2.3. Synthesis of activated carbon (AC)

A raw material, peanut shell waste (PSW), was used to fabricate AC through a conventional direct pyrolysis technique reported by Sylla et al.⁴⁵ Briefly, the PSW was collected, washed with deionized water, dried under direct sunlight for over 12 h, and crushed into fine powder. The mixture of 5 g of PSW powder, 1 g of NaCl, and 0.5 g of urea with deionized water (a few drops) was dried at 80 °C overnight and then transferred into a furnace under a 250 sccm argon flow for 2 h at 600 °C. The obtained black product was mixed with porosity-enhancing KOH agents and submitted to pyrolysis at 850 °C for 1 h under 250 sccm argon flow. After filtering, the solid material was washed with deionized water until neutral pH and then dried at 80 °C for 12 hours.

3. Characterization methods

Structural and morphological properties were examined by (i) X-ray diffraction measurements (Bruker D8 Advance, λ = 1.542 Å), (ii) Raman spectroscopy (laser wavelength λ = 473.1 nm), (iii) X-ray photoelectronic spectrometry (model: VG Escalab 220i XL, Al Kα 1,2 polychromatic source hν = 1486.6 eV), (iv) scanning electron microscopy (Tescan Vega3 LMH) and (v) transmission electron microscopy (model: JEM 2100 F, 200 kV). The porosity was evaluated by nitrogen adsorption–desorption measurements (relative pressure P/P₀: from 0.0 to 1.0) using the Brunauer–Emmett–Teller analysis (BET: Quantachrome), and the specific surface area was determined by BET theory. The electrochemical study was performed using a Biologic VMP 300 instrument, reference electrode (Ag/AgCl: 3 M KCl saturated), and platinum plate counter electrode.
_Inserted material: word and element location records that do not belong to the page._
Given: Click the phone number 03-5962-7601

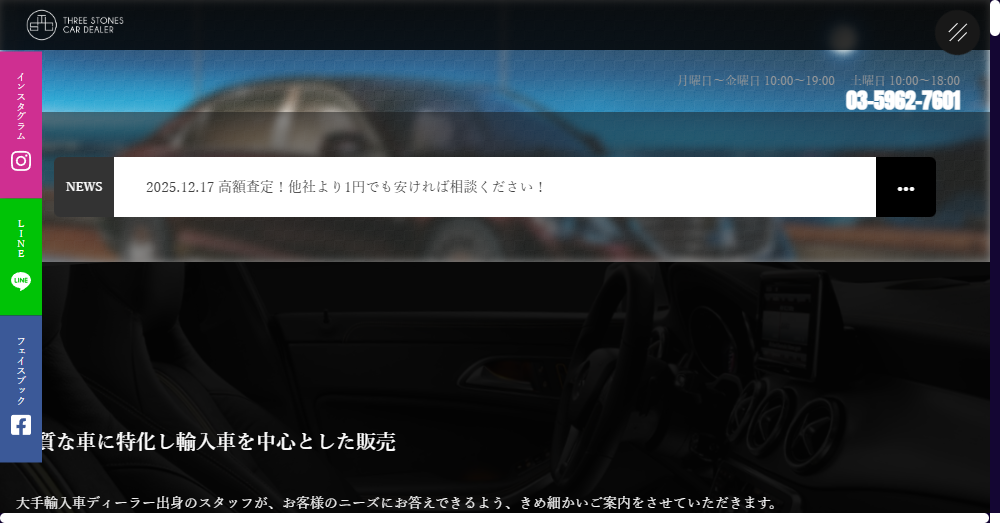Looking at the screenshot, I should coord(903,101).
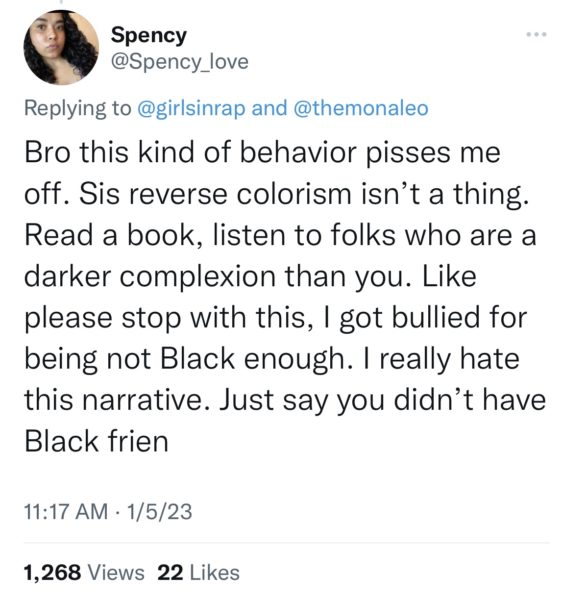Image resolution: width=562 pixels, height=600 pixels.
Task: Click the 'darker complexion' phrase
Action: 150,277
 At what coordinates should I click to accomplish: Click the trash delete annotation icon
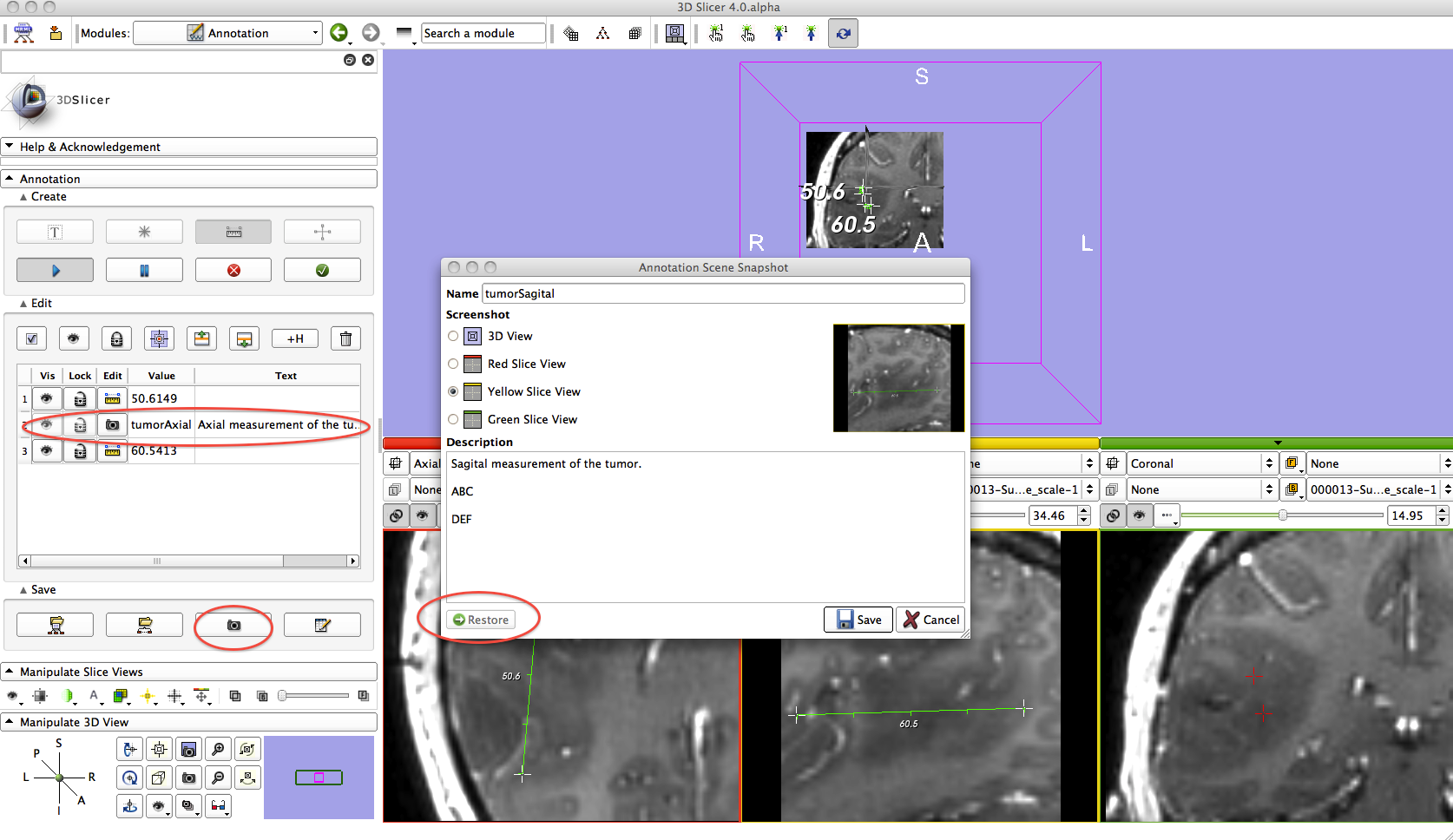click(x=345, y=338)
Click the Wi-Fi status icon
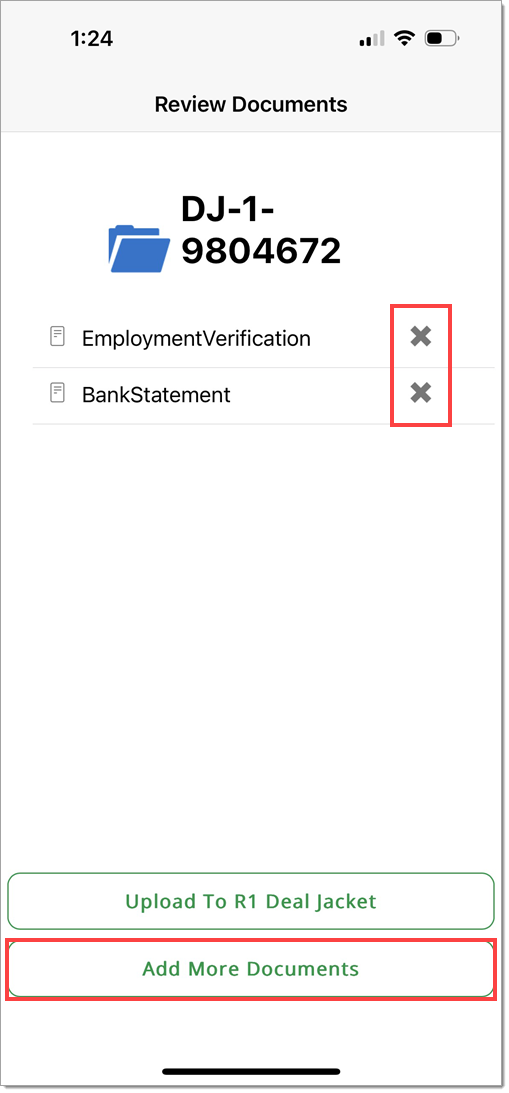This screenshot has height=1093, width=509. (404, 39)
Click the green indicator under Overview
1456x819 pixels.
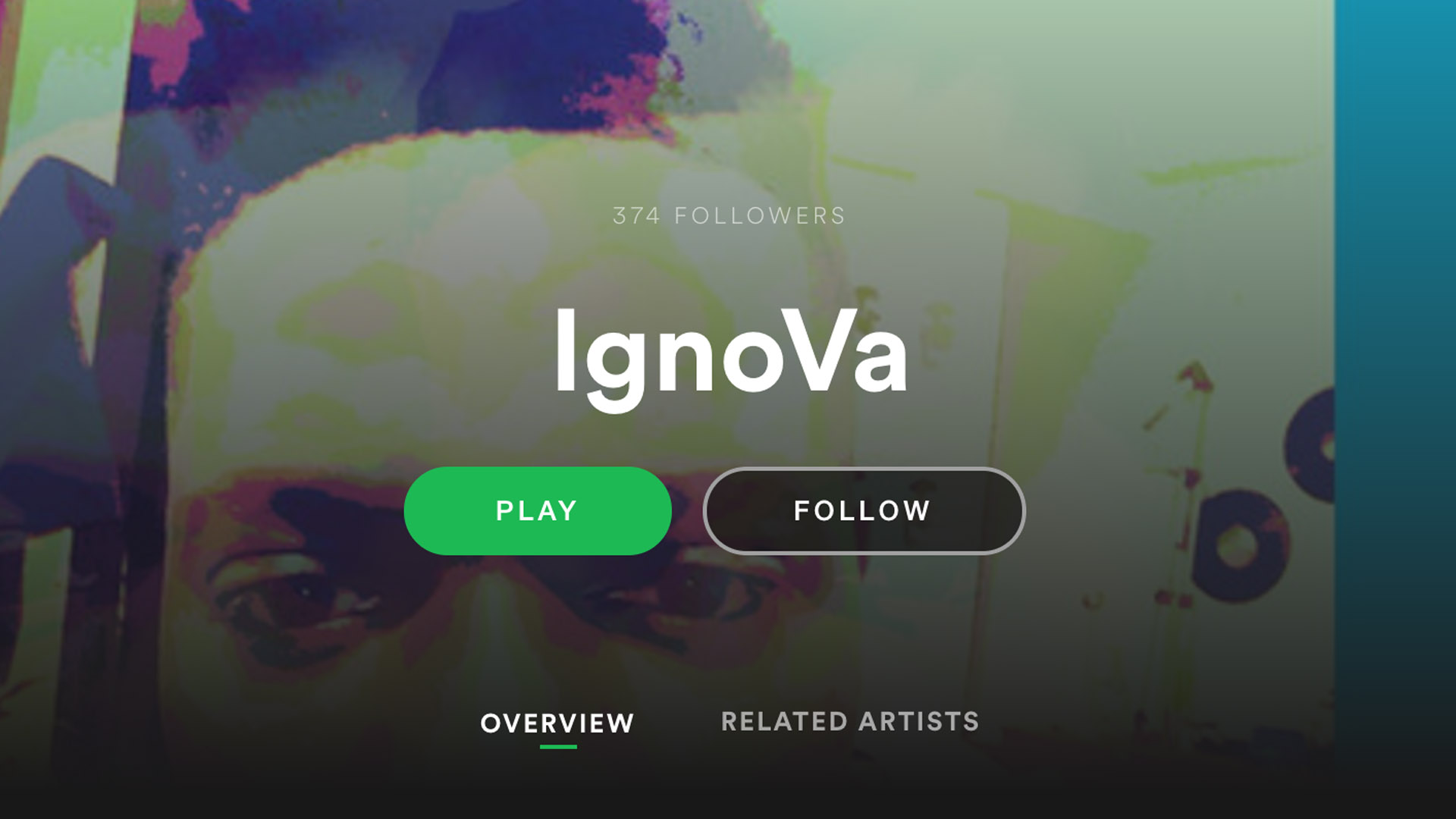tap(558, 747)
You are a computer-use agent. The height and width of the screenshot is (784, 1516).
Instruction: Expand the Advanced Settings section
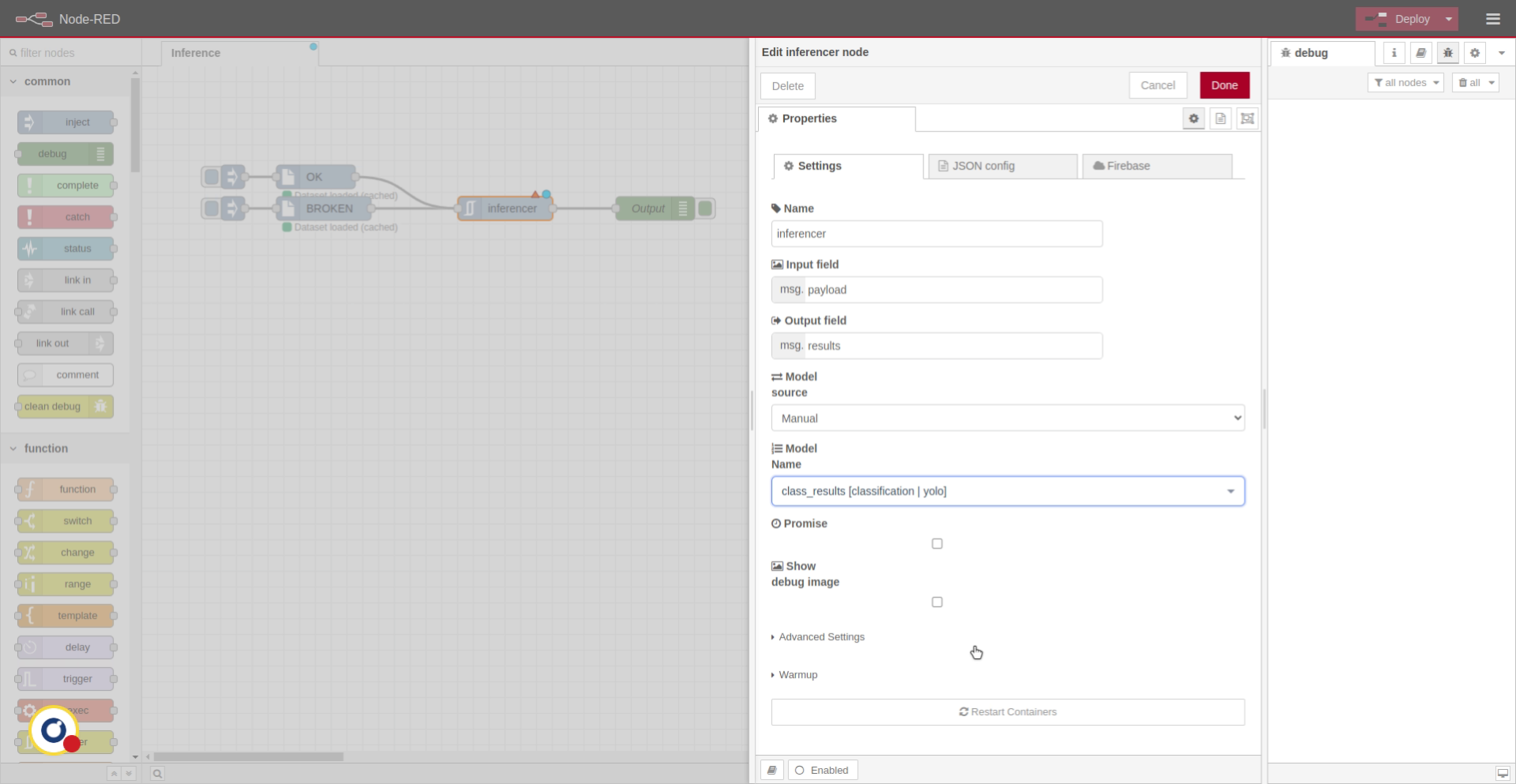[x=821, y=637]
4. Preparation of electrode material

To prepare the working electrode, conductive carbon black (10%), active material (80%), and polyvinylidene fluoride (10%) as a binder were mixed with a low-viscosity solvent NMP (N-methyl-2-pyrrolidone) to disperse the active material.⁵⁸ The obtained slurry was pasted on a current collector (nickel foam) and then dried for 12 h at 60 °C in an oven to obtain the electrode. The active material was coated on a surface of about 1 cm² for all the electrodes. Then, a similar process was employed to fabricate positive (NiCoO@BC(4 h)) and negative (AC) electrodes for assembling a full device (Swagelok system; stainless steel plungers) using filter paper as electrode separator in 6 M KOH.

5. Results and discussion

5.1. Material characterizations

XRD spectra of the pristine and the composites prepared in 2 h, 4 h, 8 h, and 16 h synthesis time durations, as shown in Fig. 2a and S2a,† are in agreement with the hexagonal structure of NiOOH and the spinel NiCo₂O₄ peak patterns. The prominent peaks at 18.4°, 36.5°, 44.0°, 55.0°, and 59.0° were ascribed respectively to (111), (311), (400), (422), and (511) planes of spinel NiCo₂O₄ which belong to the Fd3̄m space group system, a cubic crystal structure with face-centered identified through JCPDS file (no. 20-0781).^59,60 NiCo₂O₄ has a spinel structure with Co²⁺ cations located in tetrahedral sites, while Ni³⁺ and Co³⁺ cations are situated in octahedral sites.⁵⁹ NiOOH exhibits three peaks at 12.0°, 25.2°, and 41.0°, which are consistent with the (003), (006), and (104) planes of the hexagonal structure according to Database (ICSD) Card No. 06-0075.^61–63

Fig. 2 (a) XRD peak patterns and (b) Raman spectra of NiCoO@BC composites at different synthesis time durations of 2 h, 4 h, 8 h, and 16 h.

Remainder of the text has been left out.